Maybe he’ll survive because he never meant to come back. It was a sickening thought, but Jess was a practical young man. He didn’t have Khalila’s idealism, or her love-distorted view of Dario. Maybe he’s selling us out. In which case, we’d better move even faster.

There was nothing else to say. Jess pushed pain to the background. He’d need to be ready to run or fight; this was still not guaranteed escape. And if we get to the Translation Chamber, what then? Where do we go? London, he thought. It was half instinct, going home, but it was also practical. His family resources could be commandeered from there, and his family had plenty of hiding places and bolt-holes; if he and Thomas showed Callum Brightwell the plans for the press, his father would be the first to recognize the potential. Reproducing books had the potential to increase his black-market business ten thousandfold.

No more black sheep of the family. Jess would be welcomed with open arms, and the Library would never lay a hand on any of them. Callum didn’t hold with Burner theories, but he wasn’t a man to despise a good alliance, either; the Burners would be equally interested in the press, and what it meant for them to break the Library’s stranglehold. It could be done.
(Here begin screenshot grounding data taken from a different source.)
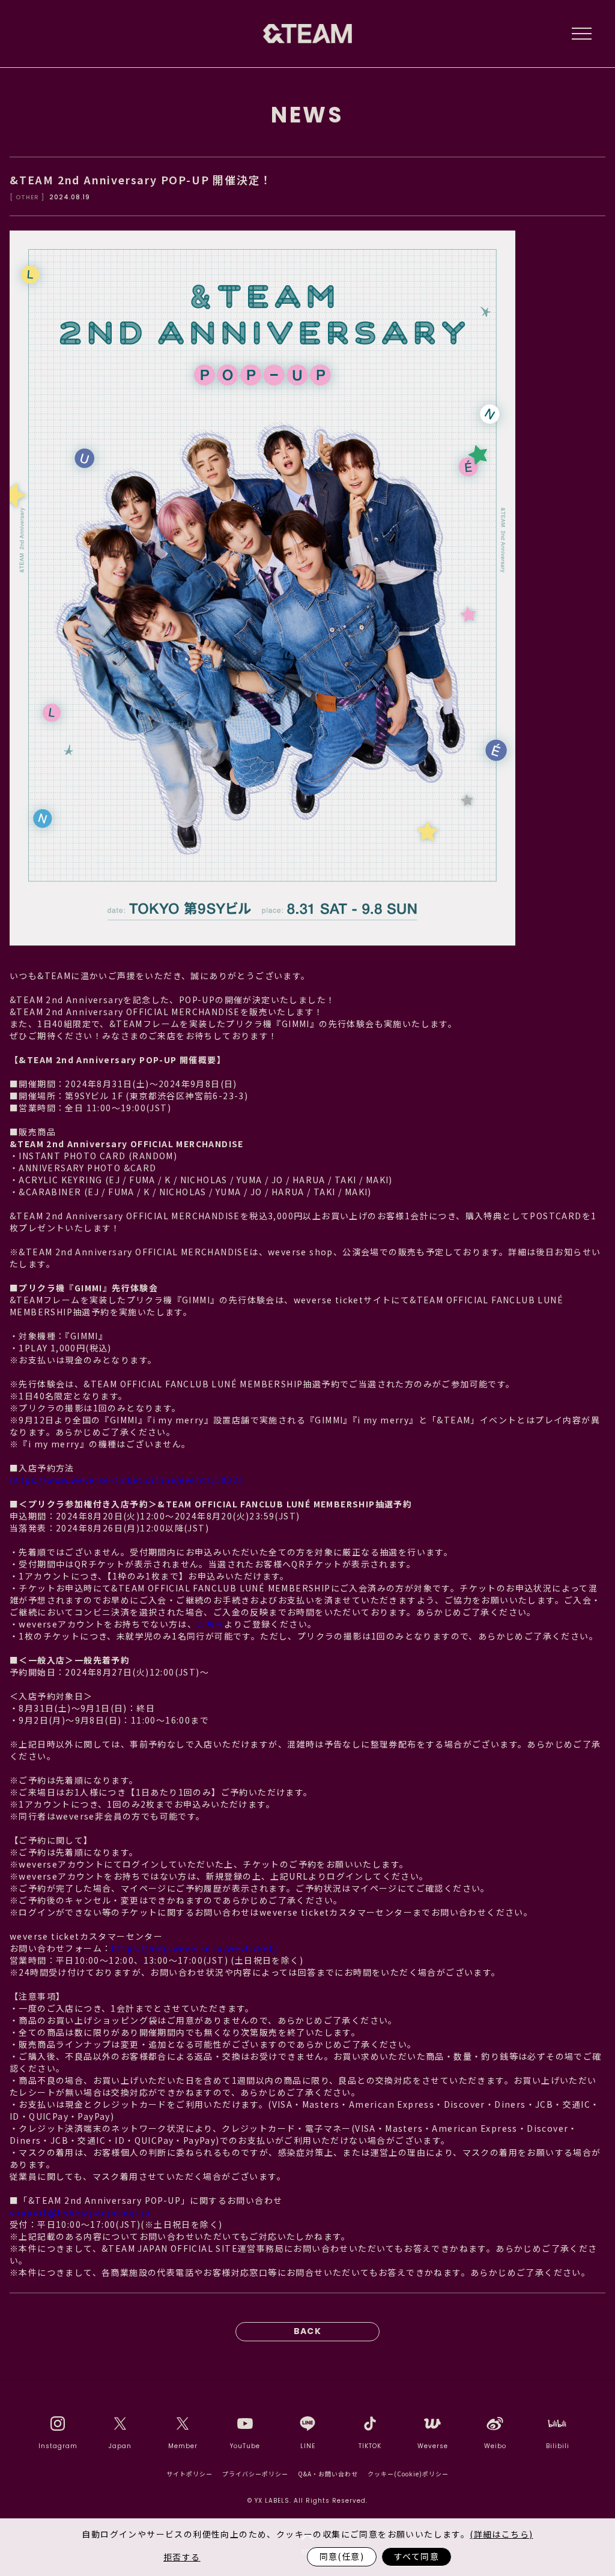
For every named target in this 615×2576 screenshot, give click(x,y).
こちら (210, 1624)
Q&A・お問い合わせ (328, 2474)
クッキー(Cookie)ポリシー (408, 2474)
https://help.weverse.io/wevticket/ (194, 1948)
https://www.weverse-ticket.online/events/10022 (126, 1480)
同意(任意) (342, 2556)
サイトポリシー (189, 2474)
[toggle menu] (581, 33)
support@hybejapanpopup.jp (80, 2212)
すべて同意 (416, 2556)
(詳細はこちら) (501, 2534)
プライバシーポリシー (255, 2474)
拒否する (182, 2557)
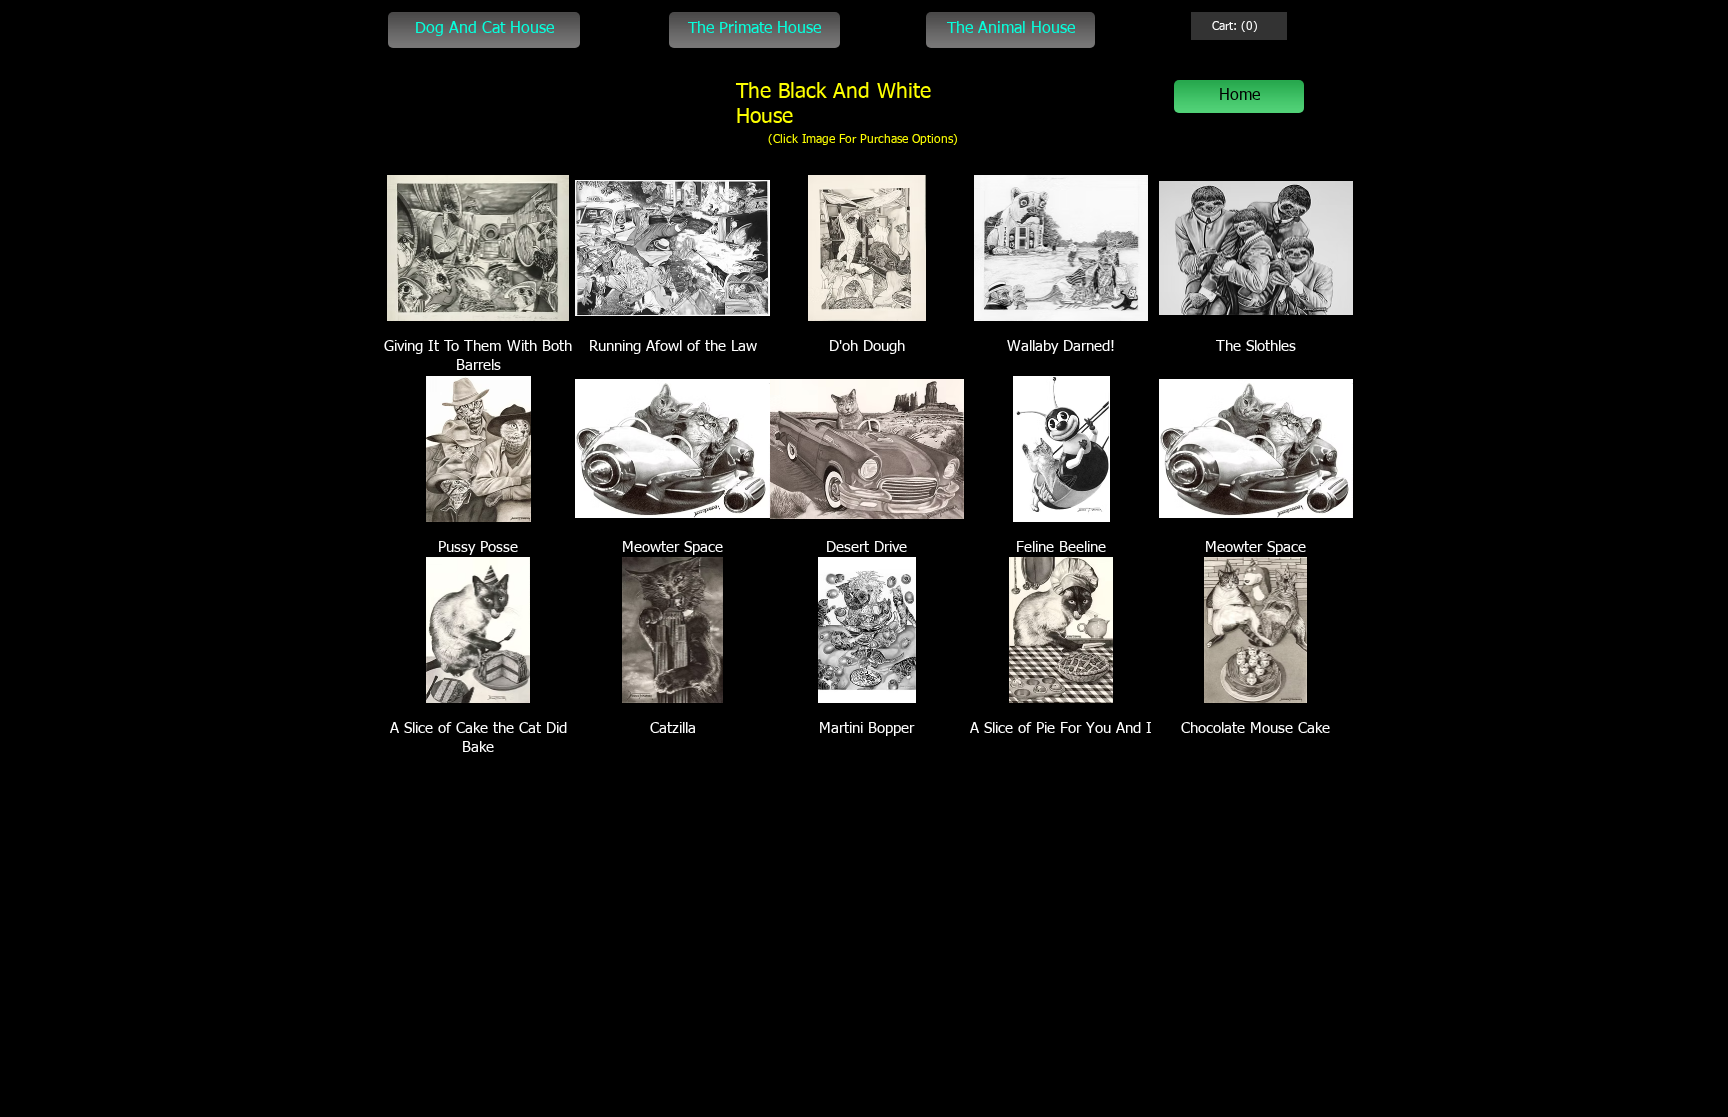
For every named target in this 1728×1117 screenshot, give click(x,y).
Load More (866, 803)
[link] (1235, 26)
If they got away from Rome.

“Frauke,” Thomas said, and the lion immediately climbed to four paws, razor-barbed tail twitching. “Follow.”

Jess took one last look back at Glaudino’s workshop as they threaded their way through the outer room full of silent, still automata. It was an eerie sight, seeing Frauke ghosting silently along behind Thomas between her identical dead automaton twins. It was going to give him nightmares the next time he closed his eyes.
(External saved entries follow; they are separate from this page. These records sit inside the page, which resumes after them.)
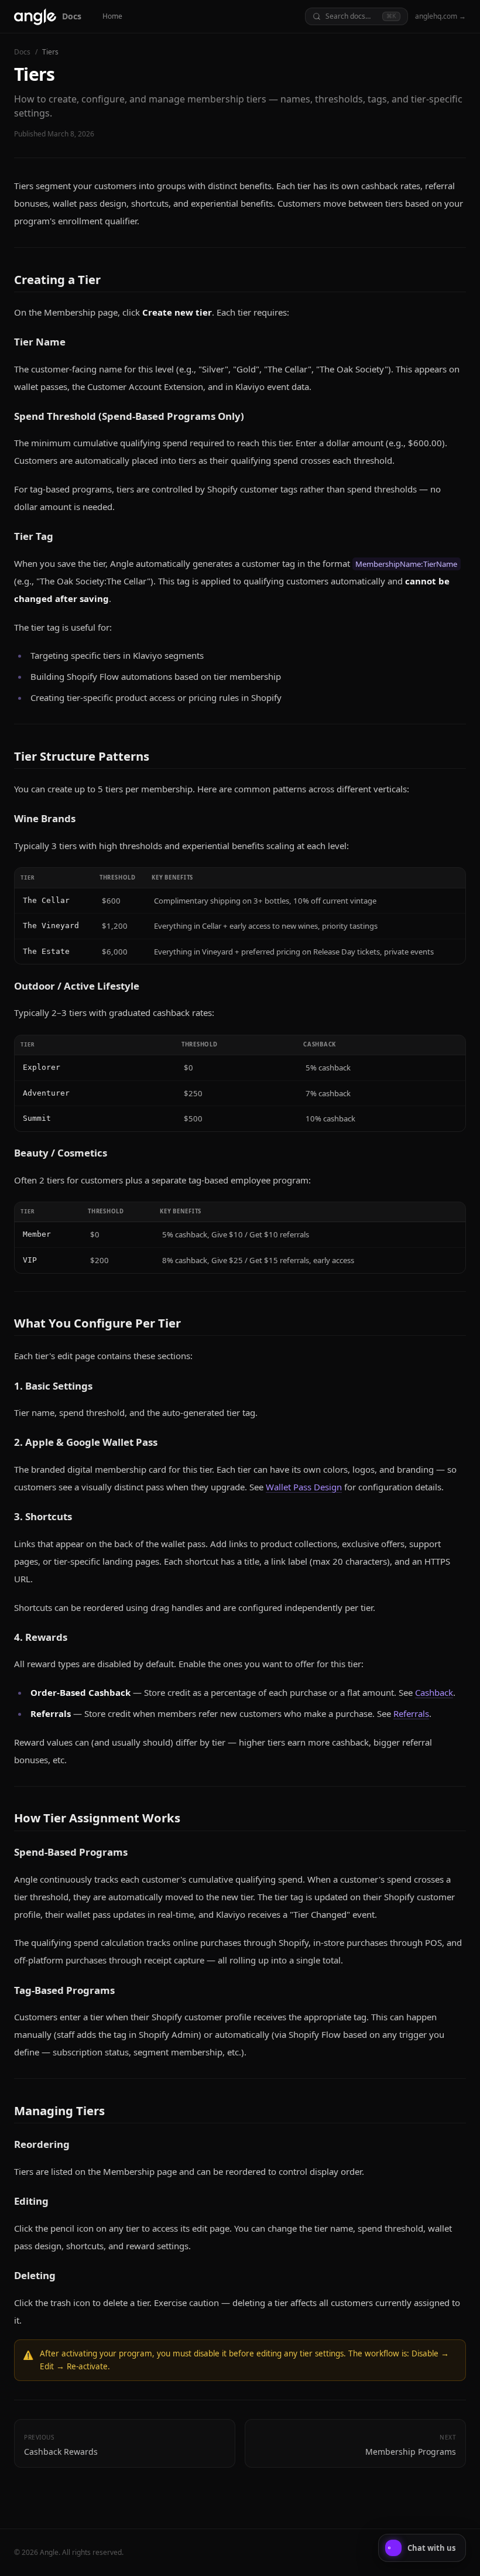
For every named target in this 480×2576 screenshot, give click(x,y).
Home (112, 16)
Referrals (411, 1713)
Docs (22, 52)
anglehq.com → (440, 16)
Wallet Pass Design (304, 1487)
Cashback (434, 1692)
Then they were outside and pushing the door shut, and heading for the last place Jess wanted to face again. The logic of the plan was sound enough: the High Garda truly would be searching for them on the roads leading out of town, stopping carriages and transports, heavily guarding the central Roman Translation Chamber.

But not the heart of their own power. Besides, they’d already have realized that Morgan had disabled the secret Translation Chamber. It was likely they’d consider it totally useless.

Useless things weren’t guarded at a time like this.

“We’ll have to enter through the public side,” Scholar Wolfe said. “There’s a staff door at the back of the Serapeum that leads into the basilica; it might be guarded, but not heavily. They won’t expect us there.”

“What about the lions on the steps? They would have been alerted to us by now,” Morgan said.

Thomas sighed and looked back at Frauke, pacing steadily behind them with her eyes glowing bright, her head held high. “I’m sorry, Frauke. But we will all have to do our part, I think.” He looked scarecrow thin, all large bones and angles, and with his hair and beard cut close he seemed so much older than Jess remembered him. But still gentle.

How he managed that, Jess couldn’t imagine. He’d lost his optimism so long ago, he could hardly remember how it felt, and he’d never been locked in that terrible, dark place. Never been dragged into that torture room.